TASK LIST:
A: Transcribe the block IO throttling post, starting with "On Wed, Sep" and going on through "for early feedback.".
B: According to the block IO throttling post, which file is used to put limits on writes?
C: In the block IO throttling post, why is the throttling support being written in the block layer on the request queue?

PASSAGE:
★ ★ ★ ★
On Wed, Sep 01, 2010 at 01:58:30PM -0400, Vivek Goyal wrote:
> Hi,
> 
> Currently CFQ provides the weight based proportional division of bandwidth.
> People also have been looking at extending block IO controller to provide
> throttling/max bandwidth control.
> 
> I have started to write the support for throttling in block layer on 
> request queue so that it can be used both for higher level logical
> devices as well as leaf nodes. This patch is still work in progress but
> I wanted to post it for early feedback.
> 
> Basically currently I have hooked into __make_request() function to 
> check which cgroup bio belongs to and if it is exceeding the specified
> BW rate. If no, thread can continue to dispatch bio as it is otherwise
> bio is queued internally and dispatched later with the help of a worker
> thread.
> 
> HOWTO
> =====
> - Mount blkio controller
> 	mount -t cgroup -o blkio none /cgroup/blkio
> 
> - Specify a bandwidth rate on particular device for root group. The format
>   for policy is "<major>:<minor>  <byes_per_second>".
> 
> 	echo "8:16  1048576" > /cgroup/blkio/blkio.read_bps_device
> 
>   Above will put a limit of 1MB/second on reads happening for root group
>   on device having major/minor number 8:16.
> 
> - Run dd to read a file and see if rate is throttled to 1MB/s or not.
> 
> 	# dd if=/mnt/common/zerofile of=/dev/null bs=4K count=1024 iflag=direct
> 	1024+0 records in
> 	1024+0 records out
> 	4194304 bytes (4.2 MB) copied, 4.0001 s, 1.0 MB/s
>  
>  Limits for writes can be put using blkio.write_bps_device file.
> 
> Open Issues
> ===========
> - Do we need to provide additional queue congestion semantics as we are
>   throttling and queuing bios at request queue and probably we don't want
>   a user space application to consume all the memory allocating bios
>   and bombarding request queue with those bios.
★ ★ ★ ★
DATA RECORDS:
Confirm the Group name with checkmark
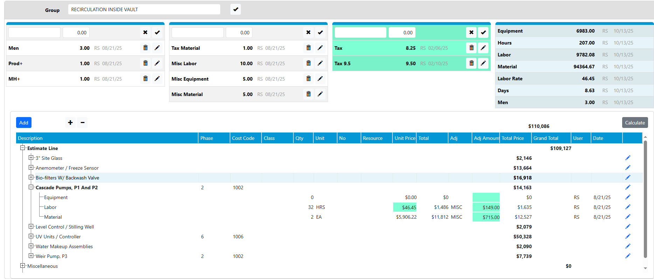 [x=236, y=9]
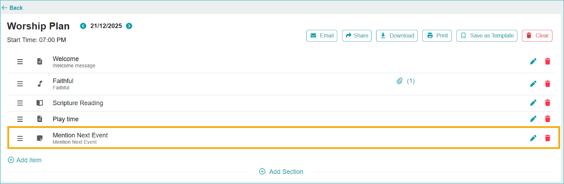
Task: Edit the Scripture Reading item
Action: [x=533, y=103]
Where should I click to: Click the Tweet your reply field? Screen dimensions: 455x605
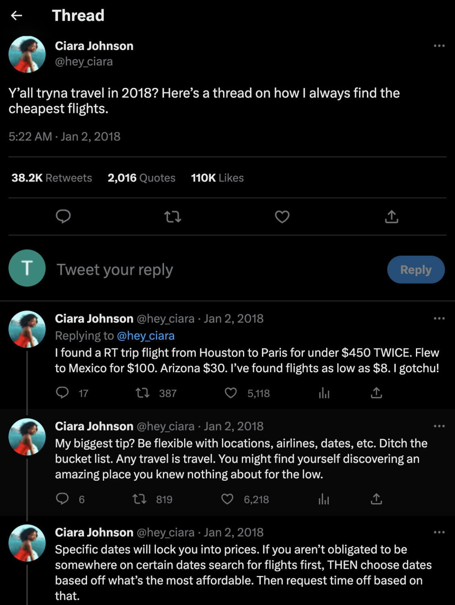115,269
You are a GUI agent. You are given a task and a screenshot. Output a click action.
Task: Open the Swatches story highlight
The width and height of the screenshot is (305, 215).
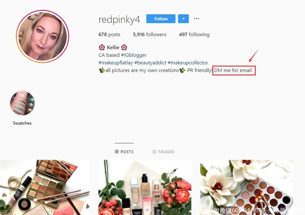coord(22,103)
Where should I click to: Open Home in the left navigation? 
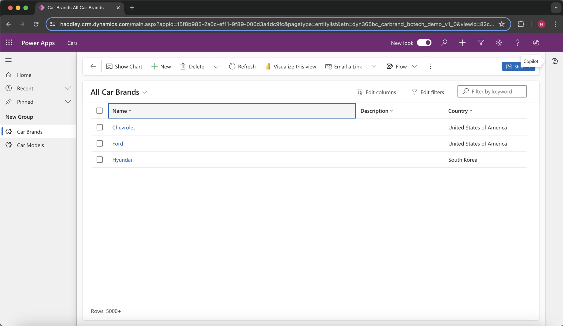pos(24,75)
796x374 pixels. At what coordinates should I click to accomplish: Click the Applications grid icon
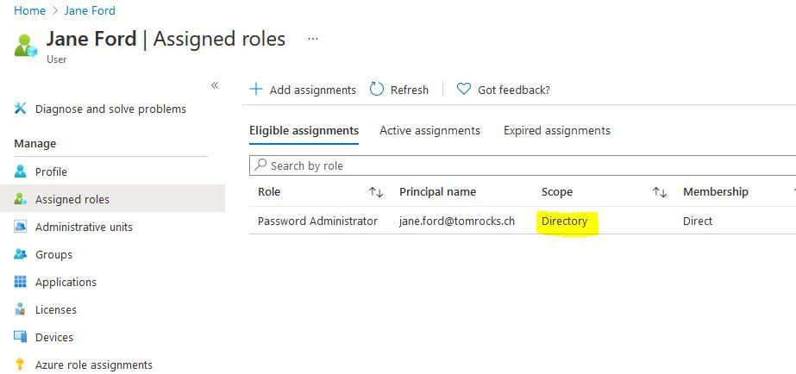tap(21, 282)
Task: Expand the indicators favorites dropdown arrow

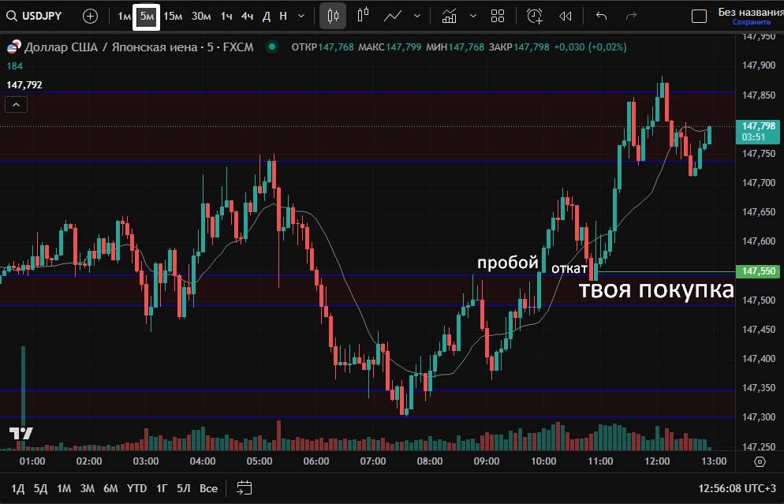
★ ★ ★ ★
SOLUTIONS TO THE EXERCISE:
A:
On Wed, Sep 01, 2010 at 01:58:30PM -0400, Vivek Goyal wrote:
> Hi,
> 
> Currently CFQ provides the weight based proportional division of bandwidth.
> People also have been looking at extending block IO controller to provide
> throttling/max bandwidth control.
> 
> I have started to write the support for throttling in block layer on 
> request queue so that it can be used both for higher level logical
> devices as well as leaf nodes. This patch is still work in progress but
> I wanted to post it for early feedback.

B: The blkio.write_bps_device file.

C: It is placed on the request queue so that it can be used both for higher-level logical devices and for leaf nodes.